Reiterada a importância do complexo, no entanto, a construção do mesmo desconsidera a existência do Edifício Touring Clube, situado próximo ao terreno destinado à Biblioteca Nacional, no Setor Cultural Sul. Projetado em 1963, também por Niemeyer, sua história confunde-se com a saga da construção da própria cidade caracterizando-o por si só, um valioso Patrimônio Edificado, registro de um período da história nacional.
O prédio era destinado às exposições automobilísticas do Clube e ao posto de abastecimento de combustíveis, ainda ativo.
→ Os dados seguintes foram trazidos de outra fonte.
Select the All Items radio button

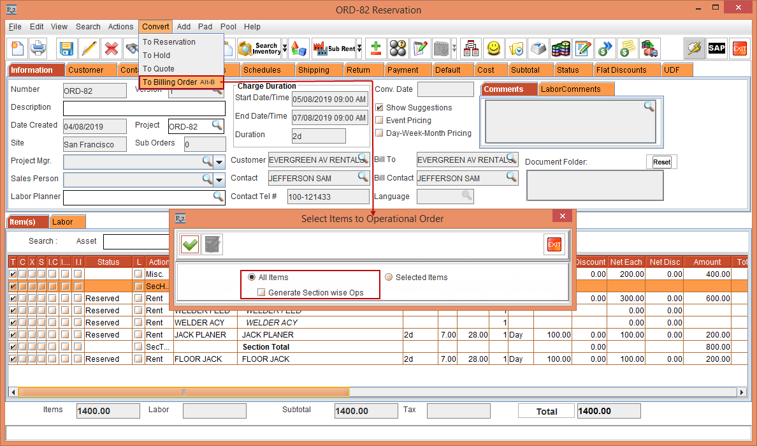(x=253, y=278)
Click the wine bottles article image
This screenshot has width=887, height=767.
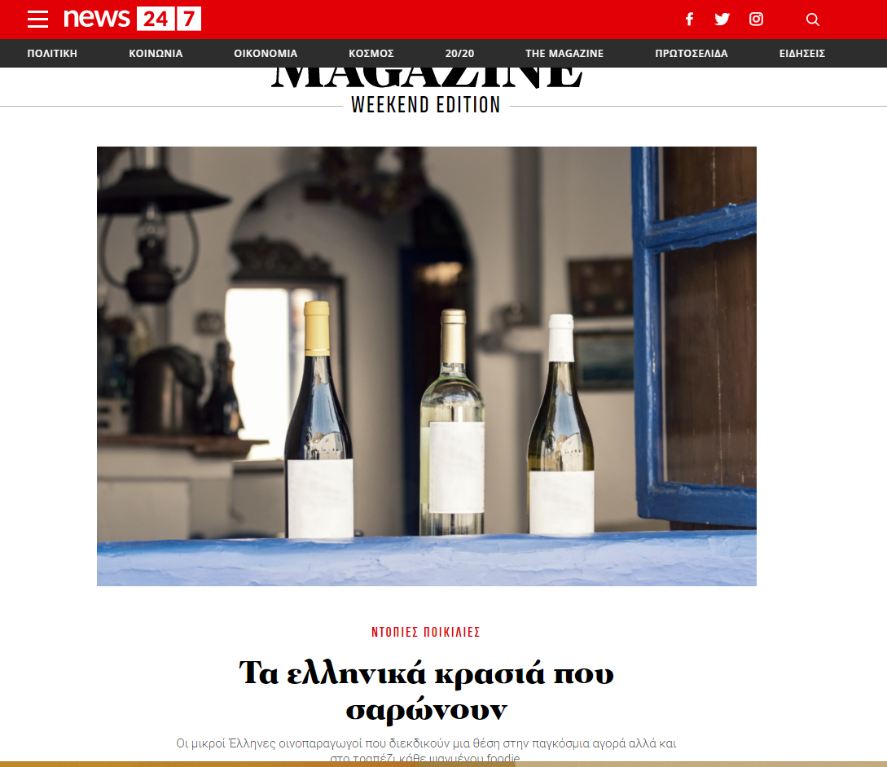point(427,366)
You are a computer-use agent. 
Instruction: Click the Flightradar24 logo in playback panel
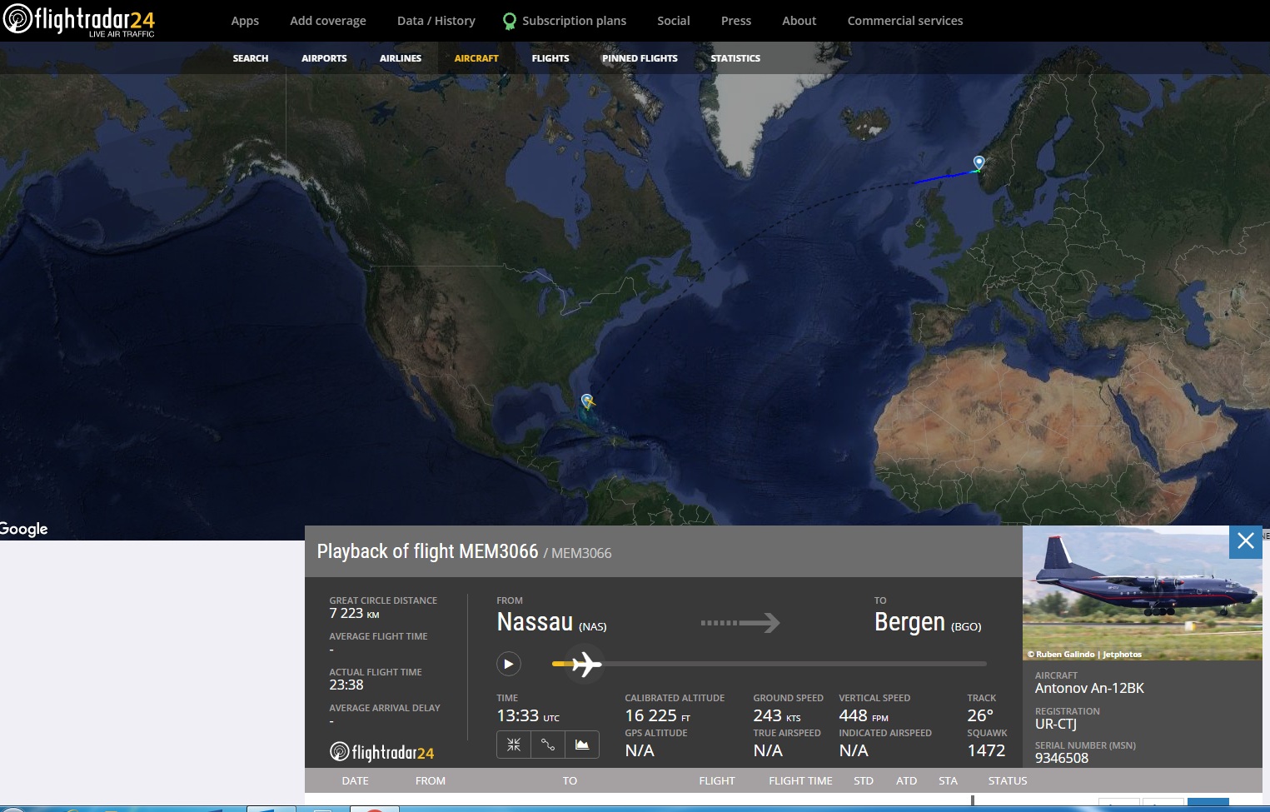pyautogui.click(x=382, y=753)
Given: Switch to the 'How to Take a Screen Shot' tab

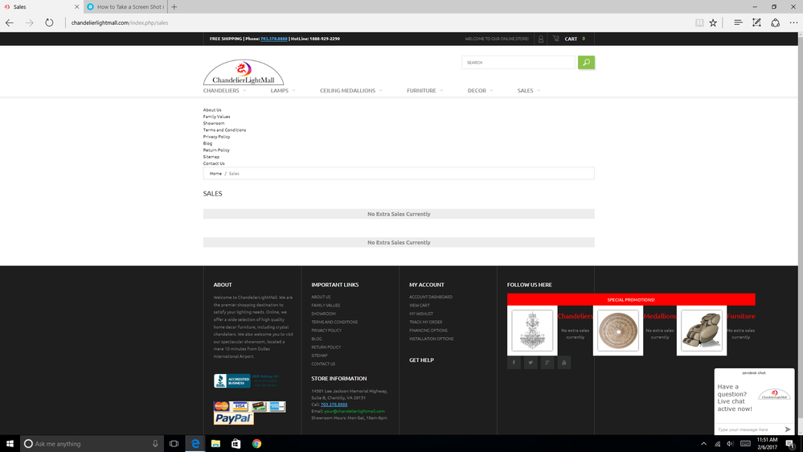Looking at the screenshot, I should point(129,6).
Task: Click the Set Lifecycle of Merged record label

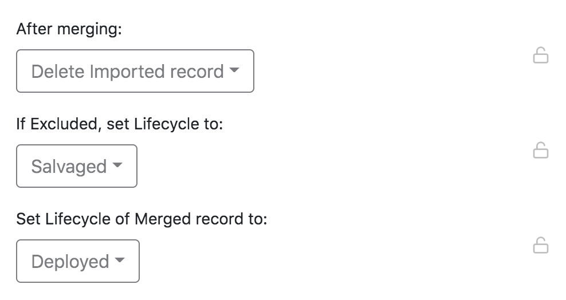Action: (142, 219)
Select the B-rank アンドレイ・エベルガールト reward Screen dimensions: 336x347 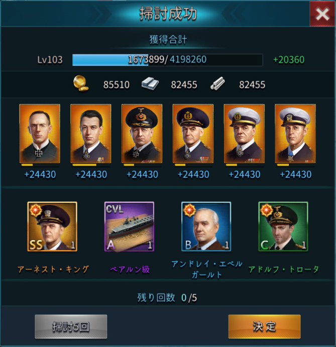pos(206,226)
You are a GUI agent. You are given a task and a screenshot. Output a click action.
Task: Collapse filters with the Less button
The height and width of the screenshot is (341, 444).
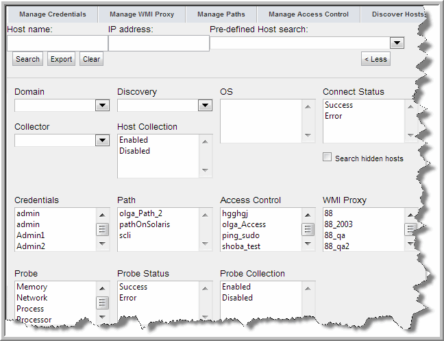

Atualmente, face à lenta falência da instituição Touring Clube do Brasil, o edifício apresenta-se abandonado, com poucas atividades, tornando-se um local de alto potencial de criminalidade. Devido à falta de manutenção, o monumento apresenta diversas patologias que indicam uma necessária e urgente intervenção.
É neste contexto que se insere a proposta apresentada para a revitalização do espaço urbano bastante degradado, mas que possui histórico e qualidades justificativas de sua preservação, tendo em vista que está indicado para demolição. A sede do Touring Clube e o posto de combustíveis devem ser transferidos para o Setor de Oficinas e Abastecimento da cidade, local mais apropriado para tais atividades.
O propósito
Anterior a qualquer idéia que viesse a delinear o partido da intervenção era necessário repensar o edifício relacionando-o à sua história no passado e no presente, mas antevendo suas futuras atividades. Originalmente, Lúcio Costa imaginava para aquela privilegiada área um “ambiente adequado ao convívio e à expansão”. Nas suas próprias palavras, no Relatório do Plano Piloto:
“Nesta plataforma onde, como se via anteriormente, o tráfego é apenas local, situou-se então o centro de diversões da cidade(mistura em termos adequados de Piccadilly Circus, Times Square e Champs Elysées). A face da plataforma debruçada sobre o setor cultural e a esplanada dos ministérios, não foi edificada com exceção de uma eventual casa de chá e da Ópera(...)”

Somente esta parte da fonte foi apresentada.